연습 본문 ::
2024년 6월 21일

Jun 21, 2024

Claude 3.5 Sonnet

(Anthropic)

Claude 3.5 Sonnet가 나왔습니다. https://x.com/AnthropicAI/status/1803774865473696237 예고한 이후 얼마 되지 않아 나왔네요.

예고부터 공개까지 잠깐동안 얼마나 향상된 모델을 내놓을까 하는 생각을 했었는데, 결과적으로 나온 모델은 Claude 3 Opus를 상회하는 모델이었습니다. 3.5 Opus와 3.5 Haiku도 연내 나온다고 하네요.

채팅 인터페이스 측면에서는 Artifacts라는 코드 등 Claude가 생성한 결과를 저장하고 실행하는 워크스페이스가 추가됐네요.

Gemini 1.5 Pro, GPT-4o, Claude 3.5 Sonnet 모두 1M 토큰 당 $7 - $15 수준에서 경쟁하면서 이전의 GPT-4를 뛰어넘는 스코어를 달성하고 있습니다. 이 모델들이 어느 정도의 크기인지, 얼마나 학습했는지, 그 데이터의 구성이 이전 모델과는 크게 다른지 같은 문제들에 대해서 생각해보게 됩니다. 무엇보다 데이터의 구성이 바뀌고 있는 것이 아닌가 하는 생각이 있네요.

#llm

Optimizing AI Inference at Character.AI

(Character.AI)

Character.AI의 추론 최적화를 위한 아키텍처 변형.

GQA 대신 MQA
Local Attention 5 + Global Attention 1 레이어 조합
레이어 간 KV 캐시 공유.
Radix Attention과 비슷하게 KV 캐시를 트리로 구성해 여러 턴 사이에서도 KV 캐시를 공유
Weight, Activation, KV Cache에 대한 Int8 Quantization. 놀랍게도 PTQ가 아니라 Int8 학습을 했다고 합니다.

모델 성능을 위한 레시피 뿐만 아니라 추론을 위한 최적화 측면에서도 선두 기업들과의 차이가 크다는 이야기가 있었는데 그것이 좀 드러난 것 같네요. 레이어 간 캐시 공유 같은 것은 최근에야 논문으로 나오고 있는 방법인데 이미 사용하고 있었군요. Int8 학습 같은 것은 거의 알려지지 않았죠.

풀어야 할 과제 ::
a - 본문을 읽고 다음 물음에 답하세요.
(i) Claude 3.5 Sonnet 외에 연내 나온다고 한 모델 두 가지는 무엇인가요?
(ii) 채팅 인터페이스에 추가된 Artifacts는 어떤 공간인가요?
(iii) Character.AI는 GQA 대신 무엇을 사용했나요?
b - "Character.AI의 추론 최적화를"라는 말이 있는 곳에서 시작해 "거의 알려지지 않았죠."까지 쓰고 멈추세요. 그 사이의 본문을 한 글자도 바꾸지 말고 베껴 쓰세요.

자료 목록 ::
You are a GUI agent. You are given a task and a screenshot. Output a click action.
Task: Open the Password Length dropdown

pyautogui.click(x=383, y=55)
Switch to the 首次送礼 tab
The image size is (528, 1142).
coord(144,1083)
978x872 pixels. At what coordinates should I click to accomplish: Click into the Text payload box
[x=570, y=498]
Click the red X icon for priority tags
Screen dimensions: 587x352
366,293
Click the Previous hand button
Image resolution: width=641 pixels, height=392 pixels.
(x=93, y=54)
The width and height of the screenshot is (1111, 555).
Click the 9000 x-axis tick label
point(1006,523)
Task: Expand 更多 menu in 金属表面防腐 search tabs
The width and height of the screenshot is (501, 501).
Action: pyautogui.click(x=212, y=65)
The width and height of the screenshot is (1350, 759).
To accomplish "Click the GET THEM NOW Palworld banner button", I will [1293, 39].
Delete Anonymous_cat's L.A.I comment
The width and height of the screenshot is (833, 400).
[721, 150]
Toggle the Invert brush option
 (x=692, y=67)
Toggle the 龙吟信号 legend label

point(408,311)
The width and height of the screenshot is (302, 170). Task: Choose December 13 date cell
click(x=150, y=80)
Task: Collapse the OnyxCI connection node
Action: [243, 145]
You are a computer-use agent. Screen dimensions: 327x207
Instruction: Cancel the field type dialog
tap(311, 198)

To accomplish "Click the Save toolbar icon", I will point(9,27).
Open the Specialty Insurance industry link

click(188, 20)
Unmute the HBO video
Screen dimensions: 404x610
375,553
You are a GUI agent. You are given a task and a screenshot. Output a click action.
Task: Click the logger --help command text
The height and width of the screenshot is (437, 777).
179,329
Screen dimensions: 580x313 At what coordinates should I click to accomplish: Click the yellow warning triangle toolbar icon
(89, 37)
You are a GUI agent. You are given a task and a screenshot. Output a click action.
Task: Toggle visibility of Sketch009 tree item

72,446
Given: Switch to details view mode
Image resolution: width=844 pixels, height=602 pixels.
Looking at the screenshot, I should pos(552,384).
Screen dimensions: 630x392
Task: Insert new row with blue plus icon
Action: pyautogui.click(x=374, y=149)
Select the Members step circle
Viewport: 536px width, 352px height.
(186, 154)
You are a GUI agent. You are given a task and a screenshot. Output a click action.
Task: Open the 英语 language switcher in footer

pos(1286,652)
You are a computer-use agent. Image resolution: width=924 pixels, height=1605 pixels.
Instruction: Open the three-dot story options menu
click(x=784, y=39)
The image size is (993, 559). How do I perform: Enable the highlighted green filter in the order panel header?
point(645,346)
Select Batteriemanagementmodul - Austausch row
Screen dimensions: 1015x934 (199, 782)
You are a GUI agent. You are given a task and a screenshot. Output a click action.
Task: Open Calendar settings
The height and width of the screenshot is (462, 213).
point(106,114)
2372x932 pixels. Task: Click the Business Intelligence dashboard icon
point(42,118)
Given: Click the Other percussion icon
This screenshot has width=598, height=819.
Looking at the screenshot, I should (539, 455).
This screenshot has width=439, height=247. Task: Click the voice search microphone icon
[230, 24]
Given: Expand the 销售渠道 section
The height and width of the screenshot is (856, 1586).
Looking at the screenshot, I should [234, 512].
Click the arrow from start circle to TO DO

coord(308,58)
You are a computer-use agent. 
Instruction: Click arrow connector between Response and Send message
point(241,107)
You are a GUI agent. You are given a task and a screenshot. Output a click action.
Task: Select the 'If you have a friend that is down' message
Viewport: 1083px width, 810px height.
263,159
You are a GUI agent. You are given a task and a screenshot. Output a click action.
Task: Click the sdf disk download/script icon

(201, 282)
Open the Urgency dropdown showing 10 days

과제별 풀이 ::
a -
(i) 3.5 Opus와 3.5 Haiku
(ii) 코드 등 Claude가 생성한 결과를 저장하고 실행하는 워크스페이스
(iii) MQA

b -
Character.AI의 추론 최적화를 위한 아키텍처 변형.

GQA 대신 MQA
Local Attention 5 + Global Attention 1 레이어 조합
레이어 간 KV 캐시 공유.
Radix Attention과 비슷하게 KV 캐시를 트리로 구성해 여러 턴 사이에서도 KV 캐시를 공유
Weight, Activation, KV Cache에 대한 Int8 Quantization. 놀랍게도 PTQ가 아니라 Int8 학습을 했다고 합니다.

모델 성능을 위한 레시피 뿐만 아니라 추론을 위한 최적화 측면에서도 선두 기업들과의 차이가 크다는 이야기가 있었는데 그것이 좀 드러난 것 같네요. 레이어 간 캐시 공유 같은 것은 최근에야 논문으로 나오고 있는 방법인데 이미 사용하고 있었군요. Int8 학습 같은 것은 거의 알려지지 않았죠.